* _EXERCISE OBJECTIVE_: Only an exact, complete copy of the listing will serve as the answer.

* _RECORDS FOR PROCESSING_:
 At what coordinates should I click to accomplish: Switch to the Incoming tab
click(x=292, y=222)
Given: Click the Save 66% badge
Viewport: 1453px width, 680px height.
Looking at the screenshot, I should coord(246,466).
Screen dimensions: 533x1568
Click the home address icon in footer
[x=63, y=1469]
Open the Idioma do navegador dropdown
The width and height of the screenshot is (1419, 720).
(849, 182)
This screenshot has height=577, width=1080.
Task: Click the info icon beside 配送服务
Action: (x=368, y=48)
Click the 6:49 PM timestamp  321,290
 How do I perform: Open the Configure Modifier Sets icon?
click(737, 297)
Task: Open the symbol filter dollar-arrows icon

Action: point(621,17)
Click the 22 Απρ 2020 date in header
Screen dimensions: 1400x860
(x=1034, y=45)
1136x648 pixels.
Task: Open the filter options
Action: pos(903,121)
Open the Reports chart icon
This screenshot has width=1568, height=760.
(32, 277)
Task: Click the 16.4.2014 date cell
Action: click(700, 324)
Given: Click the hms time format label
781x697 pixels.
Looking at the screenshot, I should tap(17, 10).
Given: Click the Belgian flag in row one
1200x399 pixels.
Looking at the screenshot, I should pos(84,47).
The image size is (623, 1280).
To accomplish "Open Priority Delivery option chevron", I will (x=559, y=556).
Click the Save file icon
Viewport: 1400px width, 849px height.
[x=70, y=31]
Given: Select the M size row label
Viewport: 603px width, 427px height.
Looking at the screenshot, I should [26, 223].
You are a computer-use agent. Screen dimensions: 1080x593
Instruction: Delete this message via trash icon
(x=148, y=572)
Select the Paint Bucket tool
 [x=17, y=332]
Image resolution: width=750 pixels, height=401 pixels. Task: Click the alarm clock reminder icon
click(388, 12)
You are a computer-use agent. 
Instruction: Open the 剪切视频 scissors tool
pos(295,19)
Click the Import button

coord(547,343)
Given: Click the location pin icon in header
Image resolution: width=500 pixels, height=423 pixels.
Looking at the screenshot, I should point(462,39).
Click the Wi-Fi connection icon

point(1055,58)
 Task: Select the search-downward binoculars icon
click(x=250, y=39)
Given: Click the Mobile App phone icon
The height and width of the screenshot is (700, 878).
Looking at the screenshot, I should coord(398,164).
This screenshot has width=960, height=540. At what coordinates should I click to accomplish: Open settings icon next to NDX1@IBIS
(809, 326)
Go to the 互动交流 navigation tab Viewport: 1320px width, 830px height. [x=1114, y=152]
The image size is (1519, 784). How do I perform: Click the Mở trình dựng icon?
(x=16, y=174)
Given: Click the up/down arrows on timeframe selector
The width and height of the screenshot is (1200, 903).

* _EXERCISE SOLUTION_:
 At what coordinates should I click to accomplish: Switch to the Incoming tab
click(x=292, y=222)
Given: Click the Save 66% badge
Viewport: 1453px width, 680px height.
Looking at the screenshot, I should coord(246,466).
Screen dimensions: 533x1568
Click the home address icon in footer
[x=63, y=1469]
Open the Idioma do navegador dropdown
The width and height of the screenshot is (1419, 720).
(849, 182)
This screenshot has height=577, width=1080.
Task: Click the info icon beside 配送服务
Action: (x=368, y=48)
Click the 6:49 PM timestamp  321,290
 How do I perform: Open the Configure Modifier Sets icon?
click(737, 297)
Task: Open the symbol filter dollar-arrows icon

Action: point(621,17)
Click the 22 Απρ 2020 date in header
Screen dimensions: 1400x860
(x=1034, y=45)
1136x648 pixels.
Task: Open the filter options
Action: pos(903,121)
Open the Reports chart icon
This screenshot has width=1568, height=760.
(32, 277)
Task: Click the 16.4.2014 date cell
Action: click(700, 324)
Given: Click the hms time format label
781x697 pixels.
Looking at the screenshot, I should tap(17, 10).
Given: Click the Belgian flag in row one
1200x399 pixels.
Looking at the screenshot, I should pos(84,47).
The image size is (623, 1280).
To accomplish "Open Priority Delivery option chevron", I will (x=559, y=556).
Click the Save file icon
Viewport: 1400px width, 849px height.
[x=70, y=31]
Given: Select the M size row label
Viewport: 603px width, 427px height.
Looking at the screenshot, I should [26, 223].
You are a computer-use agent. Screen dimensions: 1080x593
Instruction: Delete this message via trash icon
(x=148, y=572)
Select the Paint Bucket tool
 [x=17, y=332]
Image resolution: width=750 pixels, height=401 pixels. Task: Click the alarm clock reminder icon
click(388, 12)
You are a computer-use agent. 
Instruction: Open the 剪切视频 scissors tool
pos(295,19)
Click the Import button

coord(547,343)
Given: Click the location pin icon in header
Image resolution: width=500 pixels, height=423 pixels.
Looking at the screenshot, I should point(462,39).
Click the Wi-Fi connection icon

point(1055,58)
 Task: Select the search-downward binoculars icon
click(x=250, y=39)
Given: Click the Mobile App phone icon
The height and width of the screenshot is (700, 878).
Looking at the screenshot, I should coord(398,164).
This screenshot has width=960, height=540. At what coordinates should I click to accomplish: Open settings icon next to NDX1@IBIS
(809, 326)
Go to the 互动交流 navigation tab Viewport: 1320px width, 830px height. [x=1114, y=152]
The image size is (1519, 784). How do I perform: Click the Mở trình dựng icon?
(x=16, y=174)
Given: Click the up/down arrows on timeframe selector
The width and height of the screenshot is (1200, 903).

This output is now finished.